Più che un’opportunità, una necessità per restare competitivi e non soccombere. Perché, a fronte della concorrenza crescente da parte delle fintech e di tassi destinati a restare ben al di sotto delle medie storiche nonostante l’apertura della stagione rialzista da parte della Fed, le banche tradizionali sono chiamate a rivedere profondamente il proprio modello di business. La transizione digitale viene citata tra le priorità da tutti gli operatori del settore, ma andare fino in fondo su questa strada è tutt’altro che facile perché significa non solo rivoltare come un calzino l’organizzazione aziendale (cosa già di per sé complicata, dato che molti gruppi bancari si sono andati formando per successive integrazioni, importando quindi differenti culture e modelli organizzativi), ma anche tagliare i rami secchi, vale a dire le divisioni non più capaci di generare profitti. Con tutto ciò che ne deriva in termini occupazionali.
Strada obbligata
“Tutte le banche ormai si dicono digitali e hanno raggiunto livelli impressionanti di customer experience”, scrive un editoriale del Financial Times di qualche settimana fa, “ma la maggior parte non ha ancora capito come guadagnare dalla trasformazione digitale”. In sostanza, c’è consapevolezza su come sta cambiando la domanda e gli operatori si stanno attrezzando con gli investimenti, ma pochi ne vedono già i frutti. Anche perché, come sostiene la maggior parte degli analisti, finora abbiamo visto solo una piccola parte degli sviluppi tecnologici possibili in ambito finanziario.
“Transforming banks through people, technology and innovation” è il titolo di uno studio realizzato da Ey che sintetizza i tre ambiti sui quali dovranno concentrarsi gli interventi per realizzare una vera transizione digitale. Quello meno scontato è il primo, dato che fino a questo momento si sono visti soprattutto i tagli alla forza lavoro impegnata nelle mansioni ormai appannaggio di software e hardware. Per costruire un futuro vincente, spiegano gli analisti, occorre invece “mettere le persone al centro dell’organizzazione, sfruttando le nuove tecnologie per supportarle e consentendo in questo modo di sviluppare innovazione su vasta scala”. Questo significa riqualificare il personale, e farlo in tempi rapidi, non solo perché acquisiscano le competenze digitali necessarie a realizzare il cambiamento, ma anche affinché assumano un approccio più proattivo, facendosi portatori di nuove idee nel contesto aziendale.
La spinta del cloud
Una delle principali potenzialità di innovazione è costituita dal cloud computing, che in estrema sintesi è una tecnologia per distribuire servizi come calcolo, server, software, database e analisi tramite Internet.

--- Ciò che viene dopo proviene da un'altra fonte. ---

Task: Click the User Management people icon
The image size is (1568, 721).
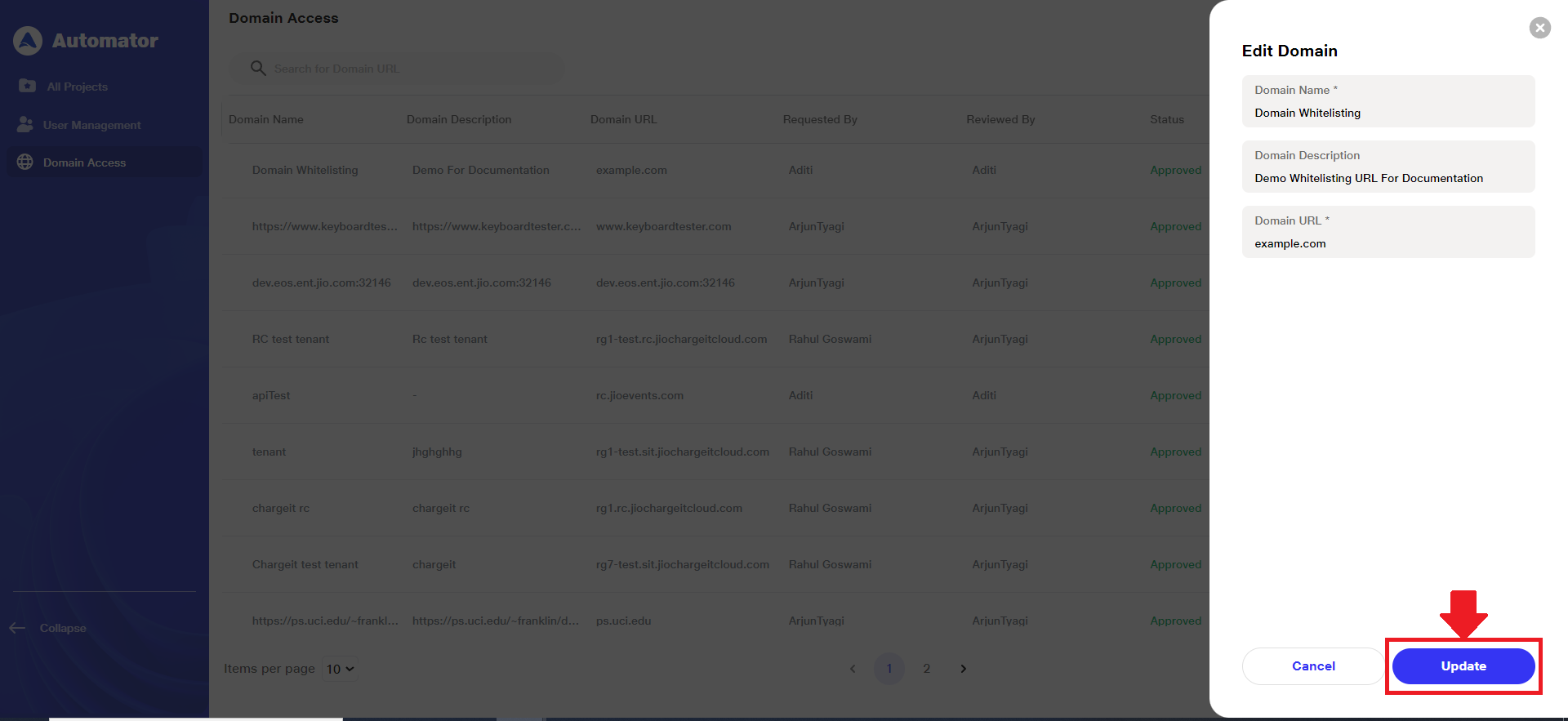Action: 25,124
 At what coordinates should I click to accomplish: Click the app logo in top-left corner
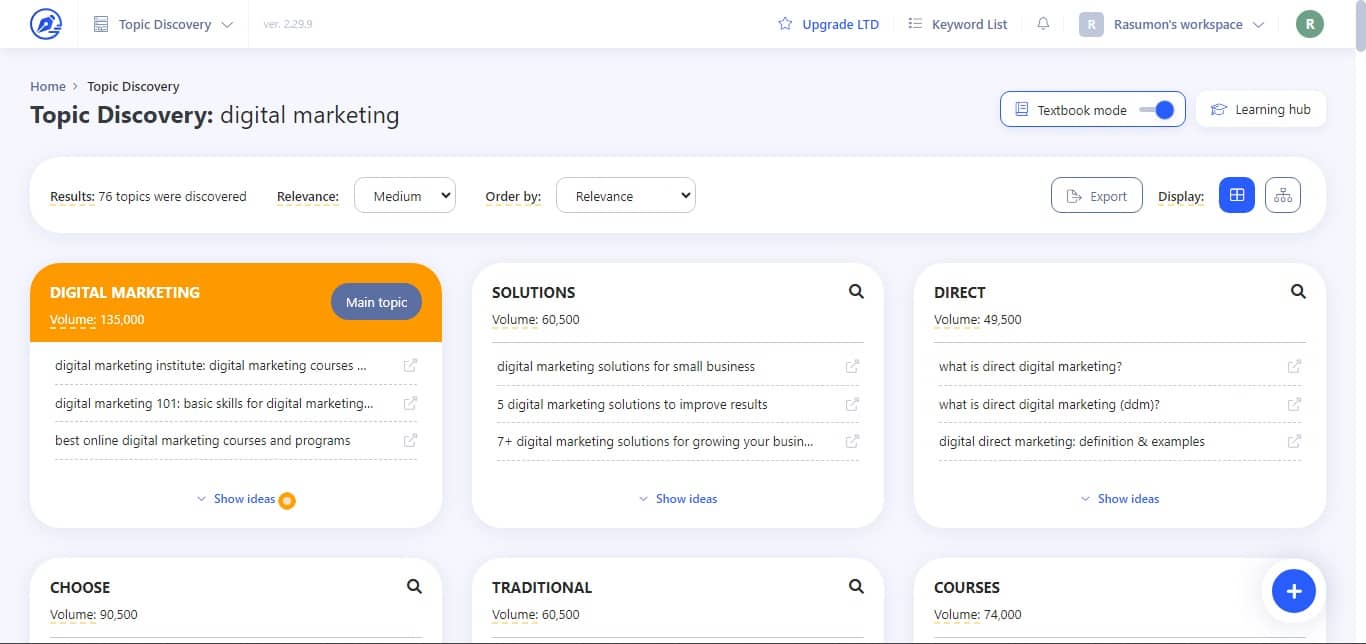[x=45, y=24]
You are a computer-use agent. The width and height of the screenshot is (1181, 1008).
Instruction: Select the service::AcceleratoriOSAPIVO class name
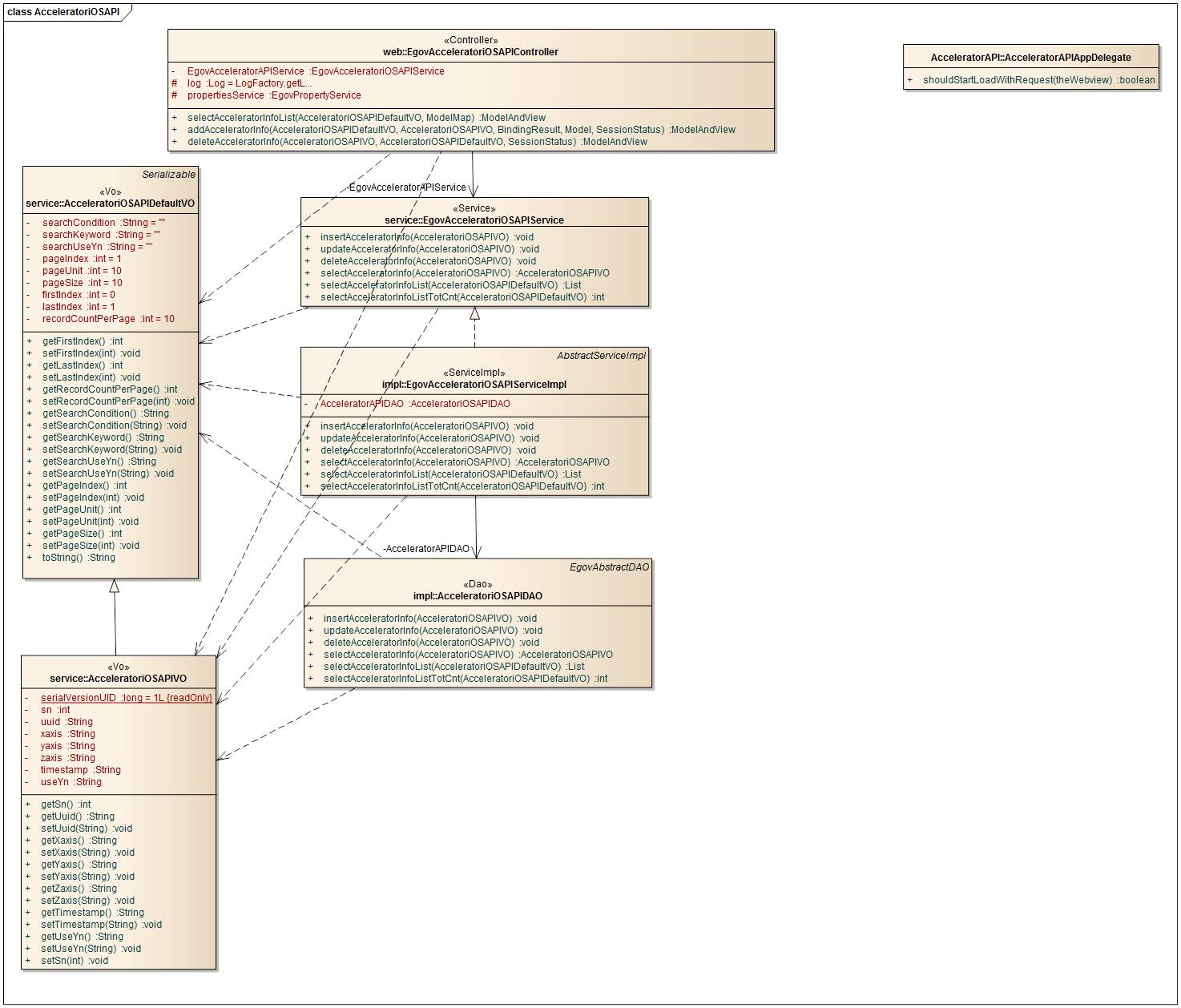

L’utente paga solo per i servizi cloud che utilizza, risparmiando sui costi operativi e affidandone la creazione e manutenzione dell’infrastruttura a una società specializzata.
Le banche sono sedute su un prezioso patrimonio come i dati, spesso tuttavia disponibili in modo disaggregato e quindi difficili da “leggere” per utilizzarli come base delle strategie di business. Il cloud consente di sistematizzarli e di accedere di volta in volta a ciò di cui le banche hanno bisogno, eliminando un problema cronico del settore come l’utilizzo di infrastrutture tecnologiche molto datate, con sistemi diversi che non parlano tra loro. Con la tecnologia della nuvola, spiega Deloitte, i diversi silos di dati riescono a dialogare su un terreno comune, velocizzando così i processi decisionali e consentendo agli operatori del settore di offrire servizi sempre più personalizzati.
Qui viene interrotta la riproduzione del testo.